C’est la preuve qu’ils ne peuvent pas être aux affaires, que ce serait une catastrophe sanitaire générale. Heureusement qu’ils n’ont pas eu à traiter le Monkeypox, ça aurait été terrible.
On parlait du bloc associatif et de collectifs queers, mais on voit aussi que certain·es artistes et militant·e·s ont perdu la foi dans l’idée que le changement viendrait des urnes. Qu’est-ce vous auriez à dire vis-à-vis de ça et à ces gens-là ?
Le changement, il va venir des urnes… mais en négatif, là. C’est le risque, malheureusement.

Données fournies.
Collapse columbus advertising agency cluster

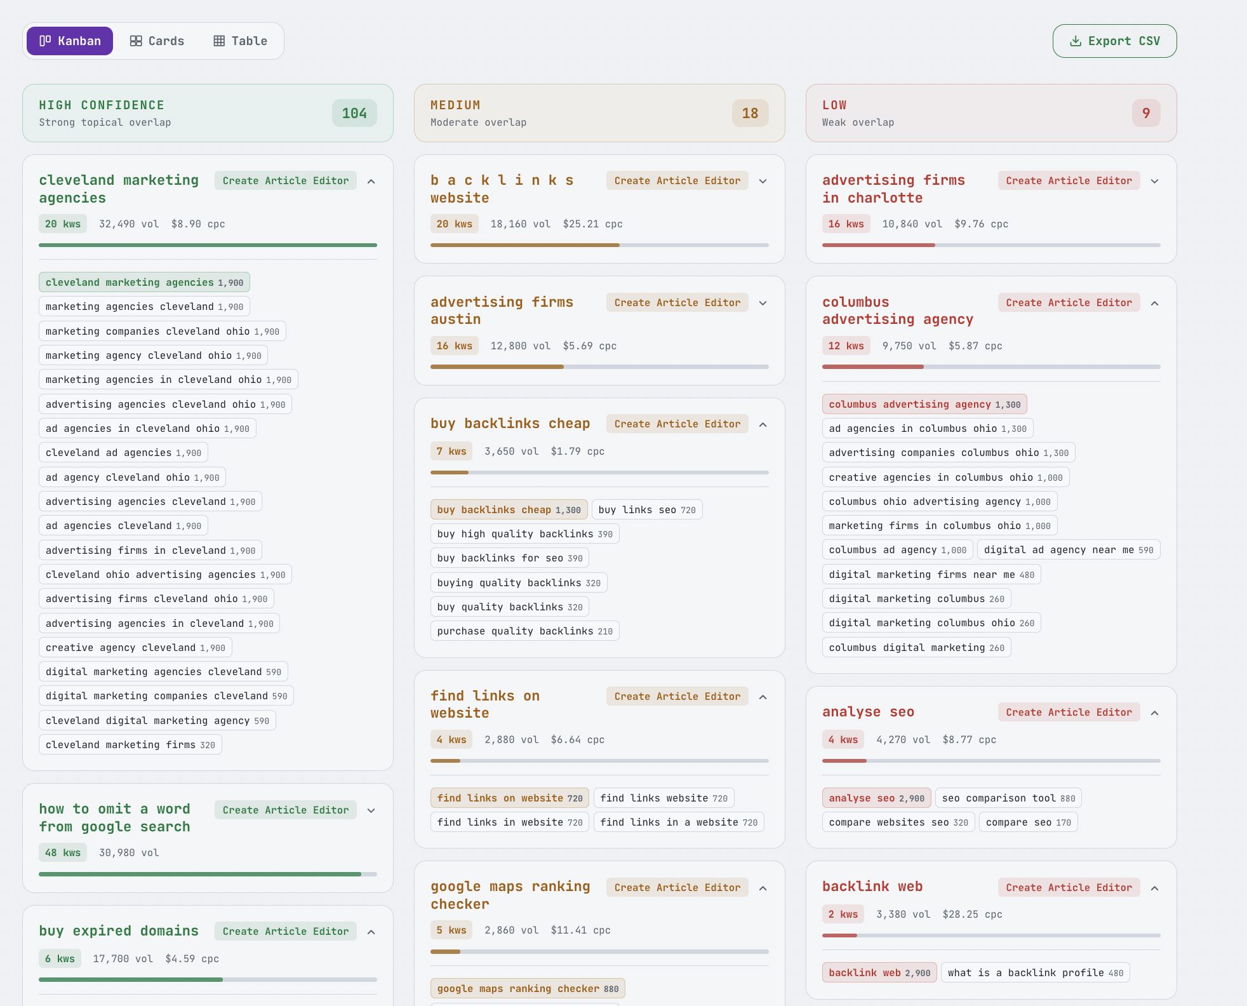point(1155,303)
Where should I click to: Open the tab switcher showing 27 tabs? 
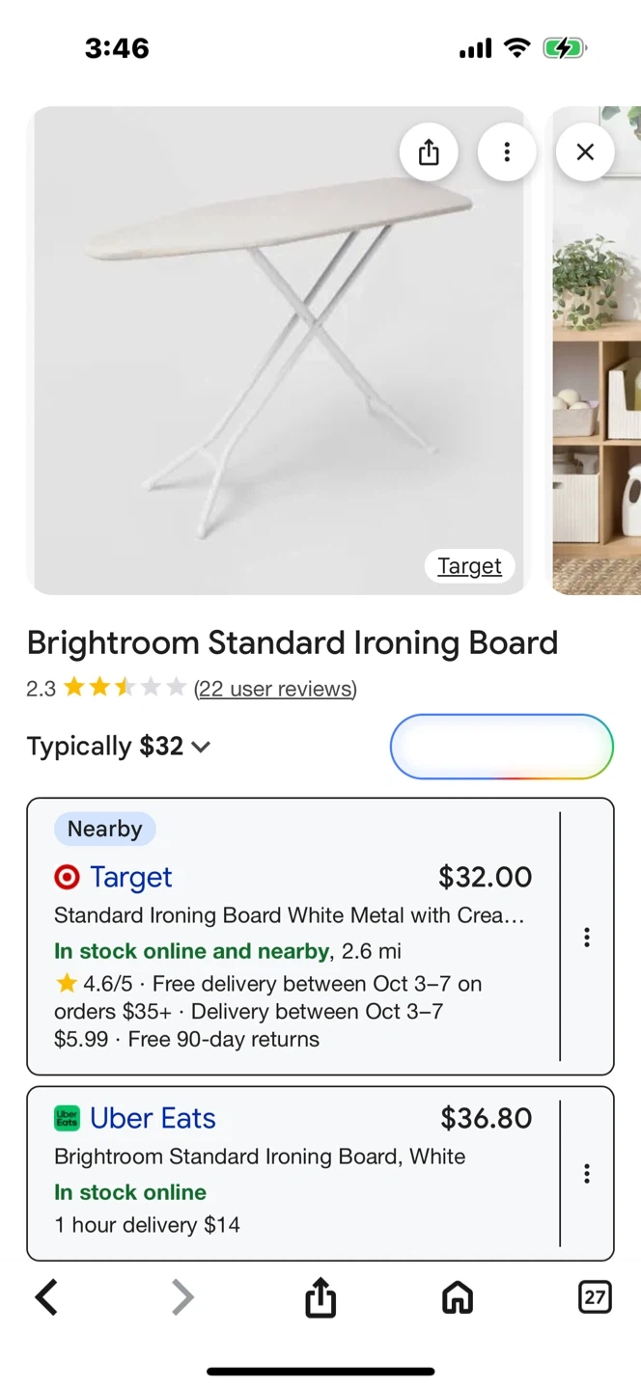[x=595, y=1297]
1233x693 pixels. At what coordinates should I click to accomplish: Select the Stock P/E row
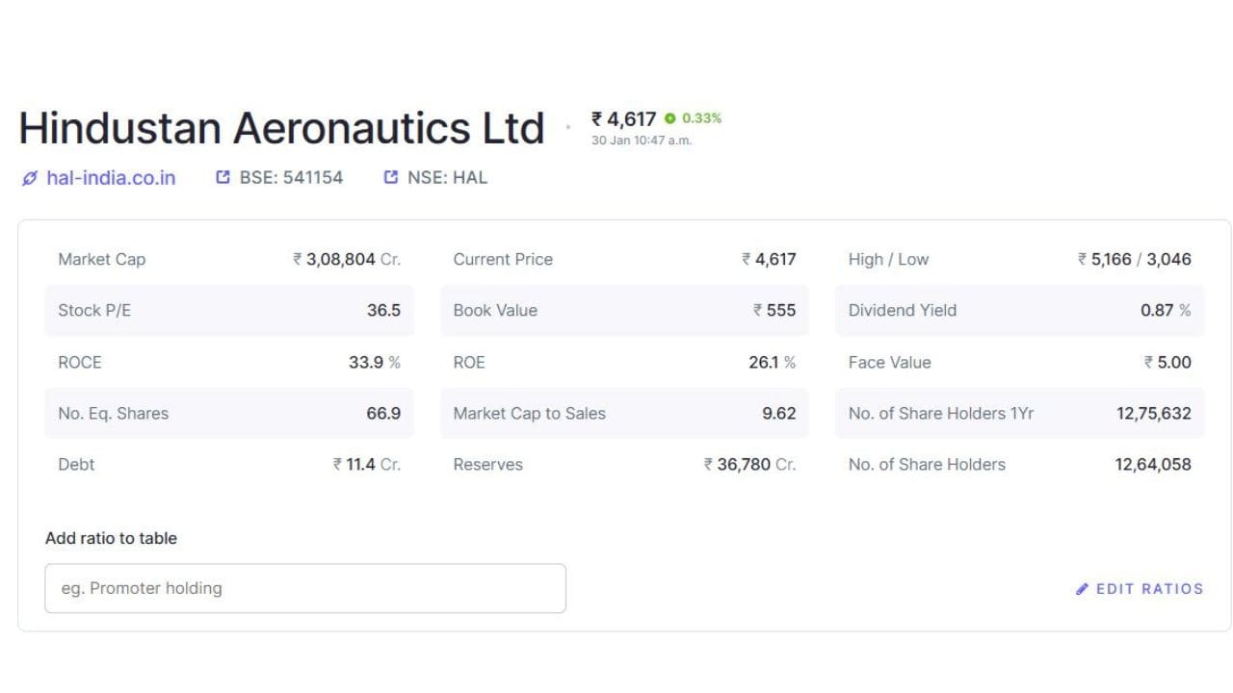229,310
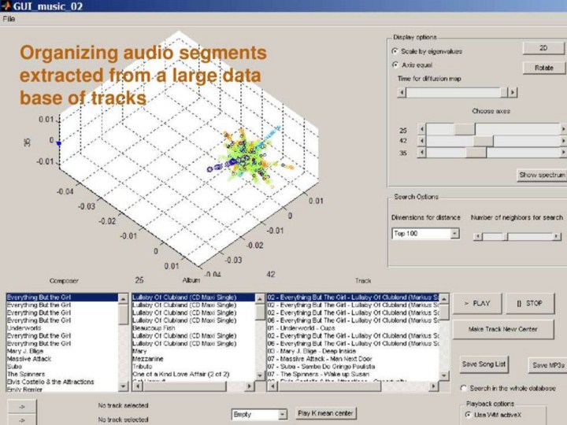Enable Scale by eigenvalues option

coord(395,51)
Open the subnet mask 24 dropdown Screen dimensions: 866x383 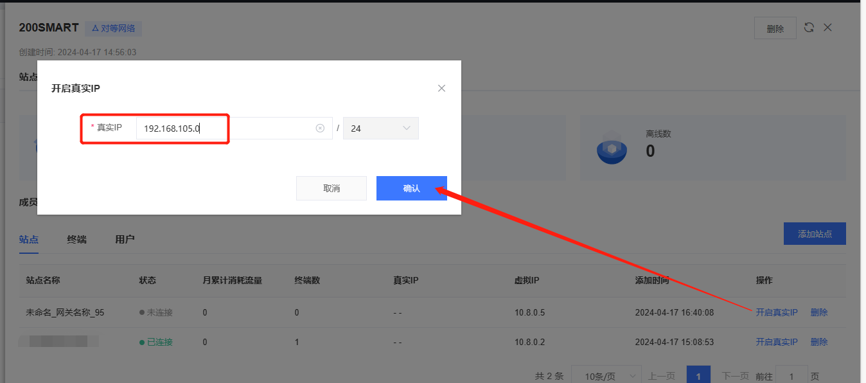pos(380,129)
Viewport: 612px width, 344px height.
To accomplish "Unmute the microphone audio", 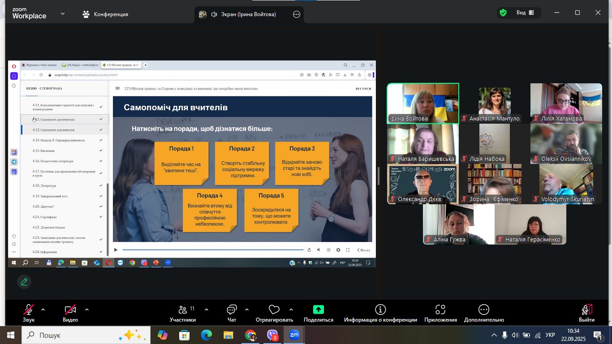I will [29, 310].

Détails du problème. Poursuivez l'entretien sur le vote et les collectifs queers à partir de sa dernière phrase. La liste constitue un matériau distinct de l'entretien.

Résultat attendu.
Il y a cette phrase que j’ai dit au ministre et que j’ai répétée en manifestation : « Je suis pédé depuis assez longtemps pour savoir que je ne peux pas faire confiance aux hétérosexuel·les pour s’occuper de nos affaires. » Elle est sincère. À aucun moment, je considère les hétérosexuel·les comme étant des opposant·es mais la question centrale, c’est que sans nous, c’est contre nous : c’est le fameux vieux slogan ! Ça fonctionne de la même façon pour les personnes racisées : on fait depuis tellement longtemps dans les quartiers populaires sans les personnes des quartiers populaires.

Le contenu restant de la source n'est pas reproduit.